In fact, the only study currently underway was commissioned and funded by HKND, which hired Environmental Resources Management (ERM), a consulting company largely serving Fortune 500 companies, to do a highly unconventional environmental and social impact assessment. ERM’s team, which included 18 members with degrees in archaeology and anthropology, recently disclosed their discoveries of more than 200 archaeological sites and 15,000 pre-Columbian artifacts along the proposed canal route. The organization justified their removal of the artifacts from the area as “mitigation measures” with “the potential to yield a substantial positive impact on [an understanding of Nicaragua’s] pre-Columbian past.”

Dream or boondoggle?

By their very nature, megaprojects involve massive social and environmental dislocations that are enforced by the state using capitalist discourses of “creative destruction” and developmentalist notions of “progress” – and, when those fail, by coercion. Maritime transportation corridors have always been geopolitical necessities for colonial and capital expansion, facilitating the movement of raw material, the sourcing of cheap labour, and, in the current phase of capitalism, the movement of overproduced consumer goods. Megaprojects like Nicaragua’s Interoceanic Grand Canal thus provide vivid illustrations of global capital’s need to violently transform and control geo-social landscapes.

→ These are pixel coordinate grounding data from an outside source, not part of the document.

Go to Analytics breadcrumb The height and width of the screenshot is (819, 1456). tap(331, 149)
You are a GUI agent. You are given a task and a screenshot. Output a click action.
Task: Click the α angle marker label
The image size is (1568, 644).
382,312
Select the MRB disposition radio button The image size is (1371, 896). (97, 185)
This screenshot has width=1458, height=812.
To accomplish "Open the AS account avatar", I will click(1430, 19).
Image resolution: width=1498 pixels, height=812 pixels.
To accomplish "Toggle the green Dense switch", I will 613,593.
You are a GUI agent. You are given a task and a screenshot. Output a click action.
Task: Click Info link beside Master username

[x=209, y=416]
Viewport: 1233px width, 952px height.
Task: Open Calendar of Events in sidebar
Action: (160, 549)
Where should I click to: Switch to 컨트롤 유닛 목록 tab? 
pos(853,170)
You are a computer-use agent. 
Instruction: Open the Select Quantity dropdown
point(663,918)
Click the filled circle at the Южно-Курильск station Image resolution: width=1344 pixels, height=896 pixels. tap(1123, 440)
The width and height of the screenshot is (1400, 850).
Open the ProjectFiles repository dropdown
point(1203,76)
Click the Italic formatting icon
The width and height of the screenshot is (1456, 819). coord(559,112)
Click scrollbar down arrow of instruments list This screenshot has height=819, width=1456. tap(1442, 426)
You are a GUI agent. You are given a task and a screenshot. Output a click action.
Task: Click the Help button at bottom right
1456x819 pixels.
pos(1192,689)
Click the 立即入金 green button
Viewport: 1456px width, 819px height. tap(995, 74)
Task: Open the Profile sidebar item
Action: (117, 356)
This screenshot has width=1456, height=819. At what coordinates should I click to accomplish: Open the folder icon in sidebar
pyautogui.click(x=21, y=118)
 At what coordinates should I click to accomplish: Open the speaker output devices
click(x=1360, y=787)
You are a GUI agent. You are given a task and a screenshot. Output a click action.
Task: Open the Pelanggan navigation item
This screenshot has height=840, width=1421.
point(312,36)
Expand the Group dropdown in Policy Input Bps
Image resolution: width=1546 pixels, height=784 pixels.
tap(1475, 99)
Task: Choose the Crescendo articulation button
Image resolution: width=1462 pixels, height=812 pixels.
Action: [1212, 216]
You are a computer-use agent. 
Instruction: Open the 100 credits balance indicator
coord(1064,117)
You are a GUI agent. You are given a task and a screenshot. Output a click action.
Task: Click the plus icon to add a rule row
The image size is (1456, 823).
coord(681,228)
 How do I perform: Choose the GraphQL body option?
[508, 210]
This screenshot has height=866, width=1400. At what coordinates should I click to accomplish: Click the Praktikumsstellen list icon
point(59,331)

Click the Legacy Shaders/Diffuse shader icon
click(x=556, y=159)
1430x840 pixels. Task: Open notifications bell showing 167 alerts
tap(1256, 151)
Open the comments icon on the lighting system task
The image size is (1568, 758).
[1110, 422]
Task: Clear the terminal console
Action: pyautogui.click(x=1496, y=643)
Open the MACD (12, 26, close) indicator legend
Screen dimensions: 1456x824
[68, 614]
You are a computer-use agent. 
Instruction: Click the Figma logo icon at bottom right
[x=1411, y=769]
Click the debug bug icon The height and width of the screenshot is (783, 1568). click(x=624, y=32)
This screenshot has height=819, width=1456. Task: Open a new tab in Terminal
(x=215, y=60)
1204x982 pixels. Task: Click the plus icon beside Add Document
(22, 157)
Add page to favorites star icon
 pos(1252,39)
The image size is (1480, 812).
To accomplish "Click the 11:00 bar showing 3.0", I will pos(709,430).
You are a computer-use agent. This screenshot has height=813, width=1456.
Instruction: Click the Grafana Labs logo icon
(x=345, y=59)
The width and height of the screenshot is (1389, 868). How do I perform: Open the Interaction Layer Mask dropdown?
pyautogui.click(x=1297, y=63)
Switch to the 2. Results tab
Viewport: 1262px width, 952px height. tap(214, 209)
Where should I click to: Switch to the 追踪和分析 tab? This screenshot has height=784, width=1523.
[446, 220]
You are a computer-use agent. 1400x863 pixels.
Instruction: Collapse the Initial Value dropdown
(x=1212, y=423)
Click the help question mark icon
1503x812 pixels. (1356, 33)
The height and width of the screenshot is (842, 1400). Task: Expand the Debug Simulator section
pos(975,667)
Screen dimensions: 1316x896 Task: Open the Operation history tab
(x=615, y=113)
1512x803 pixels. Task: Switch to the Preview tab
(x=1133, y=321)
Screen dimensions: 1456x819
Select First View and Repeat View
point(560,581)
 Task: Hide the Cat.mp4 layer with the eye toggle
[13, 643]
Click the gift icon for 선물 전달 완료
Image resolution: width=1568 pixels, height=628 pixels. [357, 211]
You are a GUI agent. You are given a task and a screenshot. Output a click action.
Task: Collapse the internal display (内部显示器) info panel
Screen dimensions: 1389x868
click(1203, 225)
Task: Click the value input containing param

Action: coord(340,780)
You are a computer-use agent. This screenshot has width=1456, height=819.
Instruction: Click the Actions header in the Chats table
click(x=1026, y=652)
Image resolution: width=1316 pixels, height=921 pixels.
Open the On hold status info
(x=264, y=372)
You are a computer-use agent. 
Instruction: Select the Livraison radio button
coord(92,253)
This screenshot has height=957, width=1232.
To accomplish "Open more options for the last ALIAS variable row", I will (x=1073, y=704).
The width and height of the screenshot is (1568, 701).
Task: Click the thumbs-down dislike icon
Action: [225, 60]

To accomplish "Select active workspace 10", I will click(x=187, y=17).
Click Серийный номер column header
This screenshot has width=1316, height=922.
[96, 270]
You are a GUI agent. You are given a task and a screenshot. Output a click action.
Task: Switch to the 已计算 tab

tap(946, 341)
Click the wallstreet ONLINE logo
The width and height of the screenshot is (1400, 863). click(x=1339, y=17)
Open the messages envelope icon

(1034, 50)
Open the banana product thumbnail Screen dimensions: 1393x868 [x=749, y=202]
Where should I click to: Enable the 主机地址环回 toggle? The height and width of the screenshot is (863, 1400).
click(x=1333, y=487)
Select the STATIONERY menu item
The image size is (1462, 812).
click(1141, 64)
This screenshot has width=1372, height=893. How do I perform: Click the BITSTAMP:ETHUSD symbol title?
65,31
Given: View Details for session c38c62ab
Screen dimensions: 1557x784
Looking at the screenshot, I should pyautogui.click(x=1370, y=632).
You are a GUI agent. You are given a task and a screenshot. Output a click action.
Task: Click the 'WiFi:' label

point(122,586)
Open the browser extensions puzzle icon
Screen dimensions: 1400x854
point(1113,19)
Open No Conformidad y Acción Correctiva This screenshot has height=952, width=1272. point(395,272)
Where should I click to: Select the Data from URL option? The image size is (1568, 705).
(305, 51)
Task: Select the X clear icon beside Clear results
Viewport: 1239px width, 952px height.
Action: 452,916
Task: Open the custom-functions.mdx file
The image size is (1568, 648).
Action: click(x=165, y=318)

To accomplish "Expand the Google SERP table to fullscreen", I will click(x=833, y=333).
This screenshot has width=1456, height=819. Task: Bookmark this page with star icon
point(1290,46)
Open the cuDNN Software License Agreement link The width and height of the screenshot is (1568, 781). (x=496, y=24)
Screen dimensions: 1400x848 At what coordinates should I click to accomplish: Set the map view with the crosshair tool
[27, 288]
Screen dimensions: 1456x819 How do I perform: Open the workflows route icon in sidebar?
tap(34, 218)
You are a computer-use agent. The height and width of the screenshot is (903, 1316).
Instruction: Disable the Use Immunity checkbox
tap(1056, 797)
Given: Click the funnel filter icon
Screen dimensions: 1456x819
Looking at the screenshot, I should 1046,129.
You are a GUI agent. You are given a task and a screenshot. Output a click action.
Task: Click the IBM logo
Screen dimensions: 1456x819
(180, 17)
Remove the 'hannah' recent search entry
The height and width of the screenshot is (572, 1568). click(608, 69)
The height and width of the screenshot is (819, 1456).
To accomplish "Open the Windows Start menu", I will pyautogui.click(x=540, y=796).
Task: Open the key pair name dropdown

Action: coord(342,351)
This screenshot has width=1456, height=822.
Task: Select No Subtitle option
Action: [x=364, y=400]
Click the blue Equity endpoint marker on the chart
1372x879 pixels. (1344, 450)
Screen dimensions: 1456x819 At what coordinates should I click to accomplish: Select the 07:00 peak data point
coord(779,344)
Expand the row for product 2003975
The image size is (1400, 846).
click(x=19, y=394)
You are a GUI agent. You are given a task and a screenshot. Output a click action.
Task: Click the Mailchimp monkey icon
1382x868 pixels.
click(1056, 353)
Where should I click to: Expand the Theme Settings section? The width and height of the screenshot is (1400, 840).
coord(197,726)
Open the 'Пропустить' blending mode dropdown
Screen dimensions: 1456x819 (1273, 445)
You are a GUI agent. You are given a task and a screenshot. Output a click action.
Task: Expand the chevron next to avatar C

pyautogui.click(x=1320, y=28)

In this case, the legal and political transformations ensuring HKND’s complete control have been so quickly instituted, the public information so obscure, critics so maligned, logic and science so disregarded, and government spin so exceedingly fantastic as to lend to the project a fictional air. For one of Nicaragua’s leading academics, engineering professor Pedro Jose Alvarez, “the real danger of the project may be that it gets started, but not finished,” dividing Nicaragua in half and then leaving the “two sides disconnected.” Such a metaphor seems apt to describe the social cleavage wrought by the canal even before its construction.

*Surnames are omitted or initials used in this article in cases where individuals have asked to remain anonymous for fear of reprisal or reproach.

Lori Hanson has worked alongside of social movements in Latin America – particularly anti-mining and rural women’s movements in Nicaragua – for 35 years. She is a professor in the Department of Community Health and Epidemiology at the University of Saskatchewan.